The disease of dysfunction is like no other. It affects a person in body, mind and spirit. Most likely, the patient does not understand him, but somehow feels that he is “different” from others. You may or may not have physical characteristics, such as comorbid illnesses that are so intertwined with stored fears, traumas, and emotions, that you can no longer separate or differentiate them. Relapse doesn’t necessarily take the form of reintensified sneezing and coughing, as with colds and flus, but as a new embrace, like a survivor strapped to the water in a life raft, of laundry-list traits like pleasing to the people. and isolation. And there is no bona fide cure, just a periodic return to meetings so that a Higher Power can pull you far enough out of the pit so that you can function more effectively for the next few days. While twelve-step fellowships are spiritual and not religious programs, Psalm 25 may be appropriate here. He says: “My eyes are always on the Lord, because only He will free my feet from the snare.” What you need most is to connect to the Source of it and this is the location of the plug.

Shame, no doubt another manifestation of the adult child, runs through the body of such a person as regularly as blood through his veins. Gradually transferred from his parents without his realizing it and regularly schooled or scolded for the wrong ways he does, thinks, and sometimes even breathes, he becomes toxic to the point where he rejects himself and is ashamed of himself. what you have been led to believe, i.e., that is a flawed and uncorrectable error. As a number raised to a higher power, he is finally ashamed of the shame of him.

Instead of being reflected positively by his parents, he only sees the reflection of what they projected onto him.

Ashamed, suffering and broken, he tries to see God through the broken lens of childhood and the only glimpse he can get through it, especially in the early recovery phase, looks decidedly like the parental authority figure who he molded it into his own wound. image.

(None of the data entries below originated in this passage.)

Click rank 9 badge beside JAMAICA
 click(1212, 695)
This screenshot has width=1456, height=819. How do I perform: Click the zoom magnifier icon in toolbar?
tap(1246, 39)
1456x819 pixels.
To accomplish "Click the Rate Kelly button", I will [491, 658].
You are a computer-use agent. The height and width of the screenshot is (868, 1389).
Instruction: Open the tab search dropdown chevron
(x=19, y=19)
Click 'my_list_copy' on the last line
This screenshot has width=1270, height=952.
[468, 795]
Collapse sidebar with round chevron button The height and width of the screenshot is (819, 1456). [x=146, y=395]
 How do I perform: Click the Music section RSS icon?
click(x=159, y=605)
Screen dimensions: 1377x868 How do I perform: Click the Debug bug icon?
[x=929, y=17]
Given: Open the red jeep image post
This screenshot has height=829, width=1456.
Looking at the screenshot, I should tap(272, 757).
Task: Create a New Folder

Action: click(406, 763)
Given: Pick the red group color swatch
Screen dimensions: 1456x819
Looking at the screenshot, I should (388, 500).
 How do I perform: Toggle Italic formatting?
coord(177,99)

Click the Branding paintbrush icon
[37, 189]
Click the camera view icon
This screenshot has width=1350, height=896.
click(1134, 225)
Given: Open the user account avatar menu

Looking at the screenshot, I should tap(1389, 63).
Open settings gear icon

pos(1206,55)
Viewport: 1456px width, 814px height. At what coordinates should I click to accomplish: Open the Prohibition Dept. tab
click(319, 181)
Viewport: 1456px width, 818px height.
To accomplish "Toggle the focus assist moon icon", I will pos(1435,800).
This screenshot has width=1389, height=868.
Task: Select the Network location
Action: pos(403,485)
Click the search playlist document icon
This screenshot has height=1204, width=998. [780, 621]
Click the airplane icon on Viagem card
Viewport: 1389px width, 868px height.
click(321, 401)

I may never become a painter, Impressionist movement or otherwise, but I know that dedicated twelve-step work has enabled me to identify the pieces of the puzzle that plagued my life. And as I put them together and step back, I see the full picture they made, realizing for the first time how they made me.

On second thought, I think I’ll drive to the nearest art store and buy some brushes. For the first time, I have a complete picture to paint.